Deep thoughts …

Another worth-reading editorial by Peggy Noonan in today’s WSJ.  Subject is Obama’s “deliberative” process re: Afghanistan.

I thought the following thoughts had relevance beyond Afghanistan and politics.

Thought can be harder than action, weighing plans as hard as choosing and executing one of them. A question of consequence deserves pondering.

All often depends on the outcome. If a long pondered decision is sound and ends in success, history will not say the decision-maker was indecisive and Hamlet-like. If the decision results in failure, history will not celebrate a decision-maker’s wonderfully cerebral deliberative style.

The country’s mood now is intensely bottom-line. Americans aren’t concerned about Afghanistan because they are swept by democratic feeling and certain world peace will be enhanced if Afghans are able to vote in honest elections. They aren’t driven only by indignation that the Afghan government is corrupt, which it is.  And Americans aren’t motivated primarily by concern about Afghanistan’s inadequate infrastructure. They’re concerned about their own.

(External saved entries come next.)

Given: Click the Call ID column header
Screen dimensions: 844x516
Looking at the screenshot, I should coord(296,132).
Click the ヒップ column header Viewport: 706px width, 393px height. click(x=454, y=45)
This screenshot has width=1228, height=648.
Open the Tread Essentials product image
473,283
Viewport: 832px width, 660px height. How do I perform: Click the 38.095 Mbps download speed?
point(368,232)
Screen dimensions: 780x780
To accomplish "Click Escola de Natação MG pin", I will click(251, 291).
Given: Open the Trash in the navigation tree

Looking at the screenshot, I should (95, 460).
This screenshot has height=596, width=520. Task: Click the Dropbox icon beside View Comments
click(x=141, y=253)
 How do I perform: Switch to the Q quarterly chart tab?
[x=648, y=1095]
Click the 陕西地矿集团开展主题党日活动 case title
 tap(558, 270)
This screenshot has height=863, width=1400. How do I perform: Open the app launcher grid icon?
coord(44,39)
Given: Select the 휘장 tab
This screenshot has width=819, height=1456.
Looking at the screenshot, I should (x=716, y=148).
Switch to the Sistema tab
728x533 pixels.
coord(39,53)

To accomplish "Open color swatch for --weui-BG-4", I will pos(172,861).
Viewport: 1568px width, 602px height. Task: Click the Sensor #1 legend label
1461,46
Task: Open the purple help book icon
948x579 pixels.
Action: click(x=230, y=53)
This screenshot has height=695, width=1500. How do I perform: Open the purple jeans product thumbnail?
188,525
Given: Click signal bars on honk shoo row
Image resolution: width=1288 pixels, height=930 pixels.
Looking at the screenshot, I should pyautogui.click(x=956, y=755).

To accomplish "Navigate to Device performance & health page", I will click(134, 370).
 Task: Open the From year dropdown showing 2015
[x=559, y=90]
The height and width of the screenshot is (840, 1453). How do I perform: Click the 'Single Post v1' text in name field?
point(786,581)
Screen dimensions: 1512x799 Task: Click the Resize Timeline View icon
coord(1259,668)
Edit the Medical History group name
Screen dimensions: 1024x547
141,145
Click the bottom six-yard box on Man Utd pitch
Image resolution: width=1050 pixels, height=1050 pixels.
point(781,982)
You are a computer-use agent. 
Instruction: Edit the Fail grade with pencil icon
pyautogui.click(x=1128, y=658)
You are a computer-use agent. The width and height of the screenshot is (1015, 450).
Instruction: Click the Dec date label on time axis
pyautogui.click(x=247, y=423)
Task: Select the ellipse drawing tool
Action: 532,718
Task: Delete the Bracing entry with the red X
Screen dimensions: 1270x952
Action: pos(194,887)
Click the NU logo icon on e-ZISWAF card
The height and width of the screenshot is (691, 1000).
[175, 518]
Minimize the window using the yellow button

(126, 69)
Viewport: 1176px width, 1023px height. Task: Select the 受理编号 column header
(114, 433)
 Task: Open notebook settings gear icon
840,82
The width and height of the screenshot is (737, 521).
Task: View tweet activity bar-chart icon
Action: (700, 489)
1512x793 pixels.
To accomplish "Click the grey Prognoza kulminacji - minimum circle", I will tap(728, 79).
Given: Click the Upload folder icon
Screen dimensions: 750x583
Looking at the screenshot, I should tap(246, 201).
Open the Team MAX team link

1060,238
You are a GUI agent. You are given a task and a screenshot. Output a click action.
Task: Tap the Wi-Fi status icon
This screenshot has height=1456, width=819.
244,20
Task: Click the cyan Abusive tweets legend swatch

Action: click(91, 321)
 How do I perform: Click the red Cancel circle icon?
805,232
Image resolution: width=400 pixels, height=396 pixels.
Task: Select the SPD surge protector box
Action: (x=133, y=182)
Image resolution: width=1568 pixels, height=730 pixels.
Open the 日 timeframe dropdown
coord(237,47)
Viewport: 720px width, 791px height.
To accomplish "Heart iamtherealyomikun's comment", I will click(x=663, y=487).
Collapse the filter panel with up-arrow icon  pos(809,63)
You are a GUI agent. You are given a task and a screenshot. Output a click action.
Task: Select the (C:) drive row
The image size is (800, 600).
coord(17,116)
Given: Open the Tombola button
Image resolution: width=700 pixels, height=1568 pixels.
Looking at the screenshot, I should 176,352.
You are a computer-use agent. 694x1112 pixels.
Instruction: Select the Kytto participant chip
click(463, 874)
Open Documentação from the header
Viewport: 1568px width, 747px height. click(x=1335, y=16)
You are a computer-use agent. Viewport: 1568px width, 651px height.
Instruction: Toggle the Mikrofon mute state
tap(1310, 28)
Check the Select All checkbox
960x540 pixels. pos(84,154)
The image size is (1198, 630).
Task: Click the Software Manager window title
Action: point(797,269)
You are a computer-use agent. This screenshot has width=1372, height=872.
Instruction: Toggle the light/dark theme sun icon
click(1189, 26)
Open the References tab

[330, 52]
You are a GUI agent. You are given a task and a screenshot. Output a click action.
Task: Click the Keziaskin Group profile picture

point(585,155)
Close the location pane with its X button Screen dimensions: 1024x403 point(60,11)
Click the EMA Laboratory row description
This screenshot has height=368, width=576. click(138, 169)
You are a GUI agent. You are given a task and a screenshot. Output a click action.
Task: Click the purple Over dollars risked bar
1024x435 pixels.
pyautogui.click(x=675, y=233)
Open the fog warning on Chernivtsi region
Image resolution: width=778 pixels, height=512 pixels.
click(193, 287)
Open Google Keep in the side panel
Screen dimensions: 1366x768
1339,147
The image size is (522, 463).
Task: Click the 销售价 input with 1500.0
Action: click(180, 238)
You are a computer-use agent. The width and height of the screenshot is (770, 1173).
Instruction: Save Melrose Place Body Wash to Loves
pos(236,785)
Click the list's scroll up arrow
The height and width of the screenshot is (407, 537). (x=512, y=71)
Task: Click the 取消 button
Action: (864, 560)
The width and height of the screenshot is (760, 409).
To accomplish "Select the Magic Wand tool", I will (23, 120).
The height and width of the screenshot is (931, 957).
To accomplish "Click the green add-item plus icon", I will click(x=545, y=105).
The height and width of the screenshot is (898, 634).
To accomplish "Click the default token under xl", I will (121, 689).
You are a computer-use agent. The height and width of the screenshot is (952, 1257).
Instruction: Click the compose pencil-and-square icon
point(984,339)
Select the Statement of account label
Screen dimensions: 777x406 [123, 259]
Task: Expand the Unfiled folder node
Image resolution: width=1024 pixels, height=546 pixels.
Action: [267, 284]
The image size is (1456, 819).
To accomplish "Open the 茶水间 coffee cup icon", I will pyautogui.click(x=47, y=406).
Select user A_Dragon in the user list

WSJ, Just the Facts, Mr. President, Nov. 12, 2009
http://online.wsj.com/article/SB10001424052748703683804574531950422058942.html?mod=djemEditorialPage

One Response to “Deep thoughts …”

  1. MVM's avatar MVM Says:

    Listening to Obama this morning on an NPR report I thought’s the president tactic in Afganistan was the exact opposite on health care reform – Afganistan is take your time to consider all issues and make a sound decision; on health care is we must do something now, don’t have time to think. Uh?!